Selected excerpt —
--

In oil and gas operations, many times an operator finds it desirable to isolate a particular hydrocarbon bearing zone that is penetrated by casing string. The purpose of isolating may be to test, treat or squeeze the particular hydrocarbon zone. In order to isolate the zones, a downhole device, such as a packer, is utilized in the wellbore, as shown in FIG. 1. One of the variety of packers which may be employed is the Drillable-Test-Treat and Squeeze Packer (DTTS) which may be purchased from Halliburton, the assignee of the present invention. Another packer which may be employed is the EZ Disposable Packer disclosed in U.S. Pat. No. 4,151,875 to Sullaway, and also assigned to Halliburton.
Referring now to the drawings, and more particularly to FIG. 1, one such packer 2 is illustrated in a wellbore 4 adjacent to zone 6. The general purpose of packer 2 is to isolate the particular zone 6 from wellbore 4. Packer 2 may contain a valve of a kind known in the art, and through various manipulations of the work string and/or pressure increases therein, the various desired test, treat and squeeze functions may be carried out, as will be clear to those skilled in the art.

--

Data —
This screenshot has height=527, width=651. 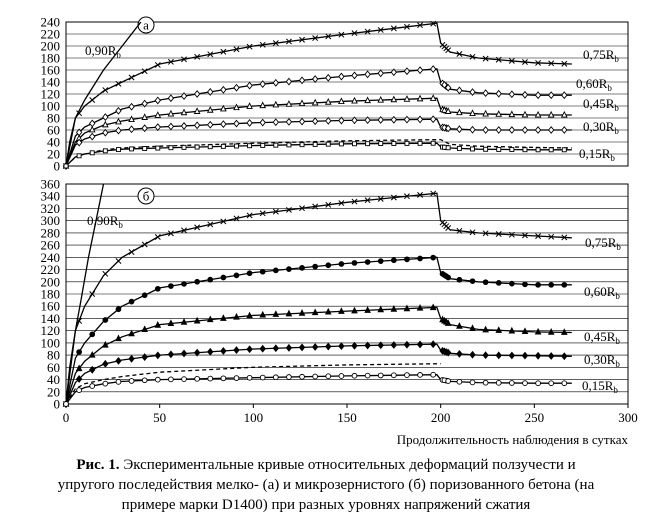 I want to click on series-label-text: 0,30R, so click(x=599, y=126).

--

Written task —
In the text on wellbore packers, what is the general purpose of packer 2? The material has no connection to the text on wellbore packers.

Worked solution —
To isolate zone 6 from wellbore 4.